— Problem to work on —
Transcribe exactly the lines below that begin at the line with "Where should I click to: Tap" and stop after the line with "Task: Click the Wskaźnik rotacji value text", leaving out every picture.

— Available records —
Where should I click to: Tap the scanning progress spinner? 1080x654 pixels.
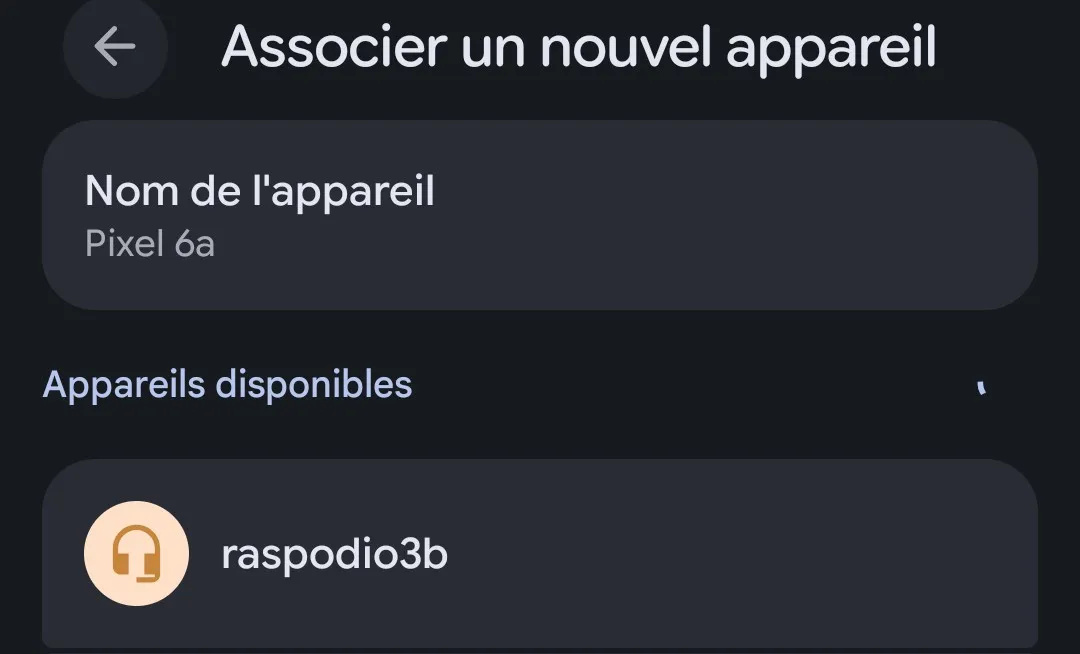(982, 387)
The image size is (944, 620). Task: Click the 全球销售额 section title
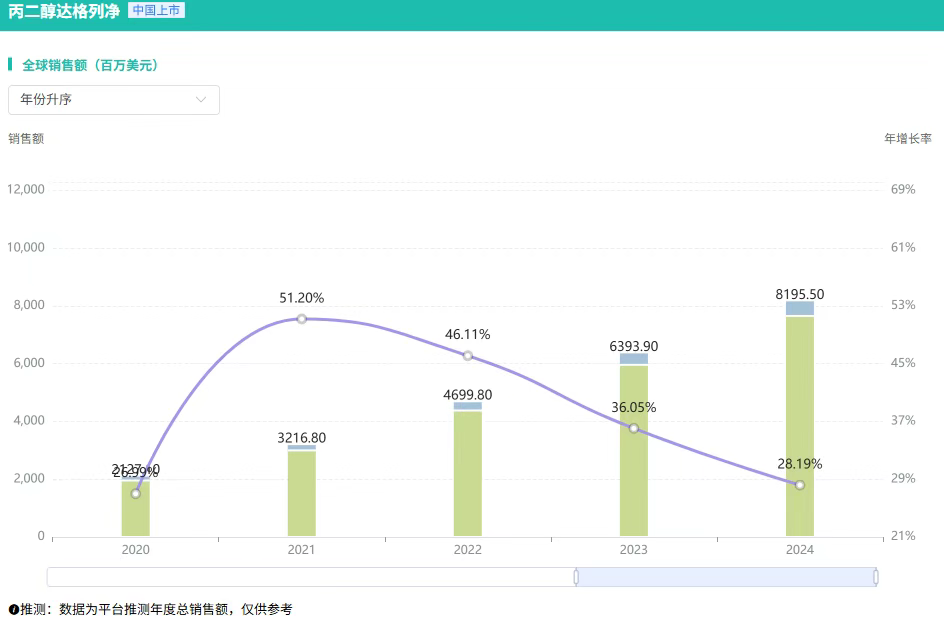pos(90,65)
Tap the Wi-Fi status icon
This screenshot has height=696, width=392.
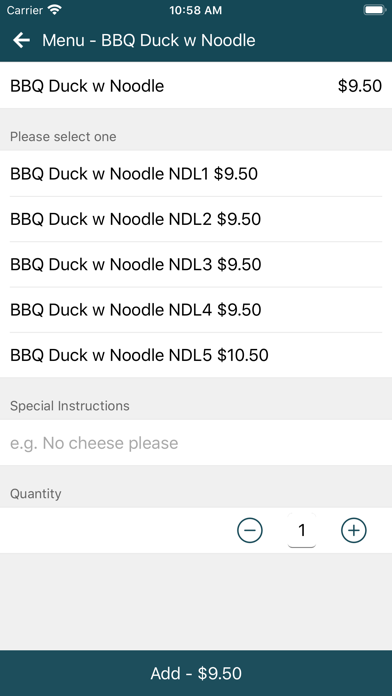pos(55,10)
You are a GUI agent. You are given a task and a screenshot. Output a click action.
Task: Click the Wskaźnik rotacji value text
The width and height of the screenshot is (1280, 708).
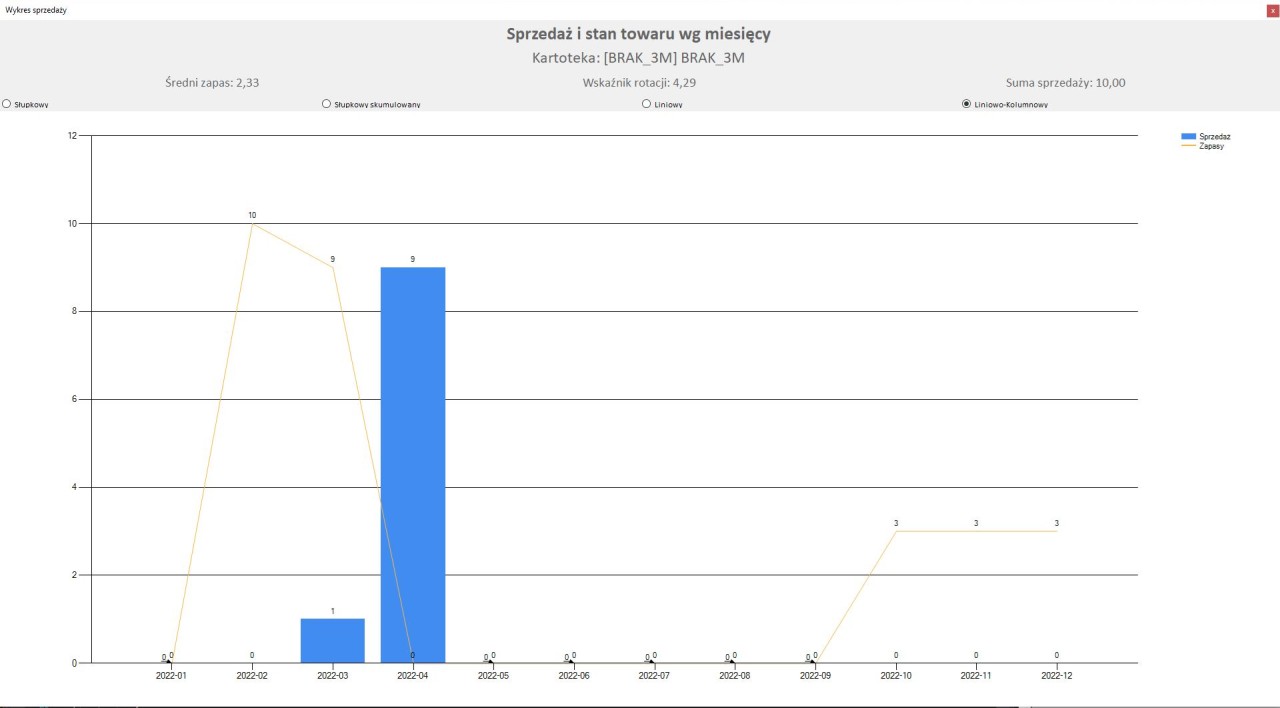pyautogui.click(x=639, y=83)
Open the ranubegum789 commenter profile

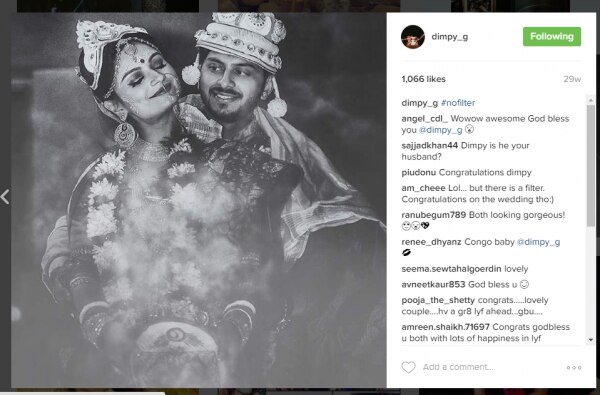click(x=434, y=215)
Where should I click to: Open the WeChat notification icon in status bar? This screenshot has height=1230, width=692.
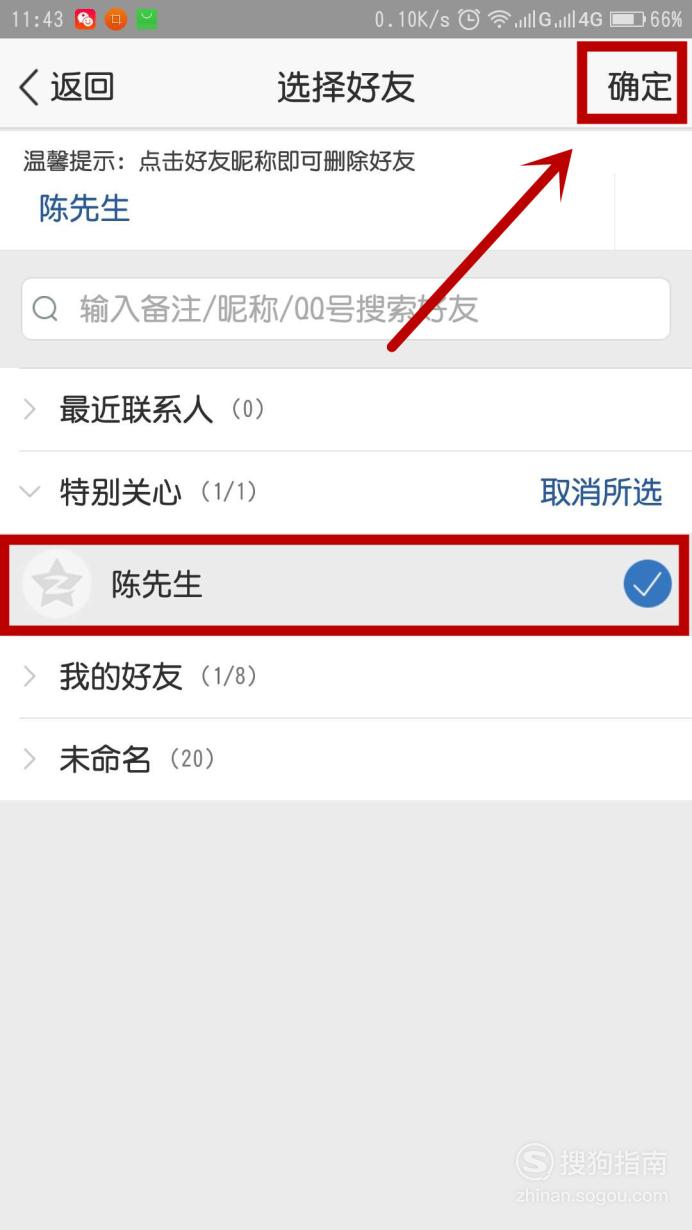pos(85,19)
...
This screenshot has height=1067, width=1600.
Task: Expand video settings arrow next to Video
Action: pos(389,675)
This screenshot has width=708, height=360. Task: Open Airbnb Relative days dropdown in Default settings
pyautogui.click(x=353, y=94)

— Exercise result —
Where should I click to: Tap the scanning progress spinner? 1080x654 pixels.
(982, 387)
The image size is (944, 620). Task: Click the 全球销售额 section title
pos(90,65)
Tap the Wi-Fi status icon
This screenshot has height=696, width=392.
pos(55,10)
You are a GUI agent. You are given a task and a screenshot. Output a click action.
Task: Click the Wskaźnik rotacji value text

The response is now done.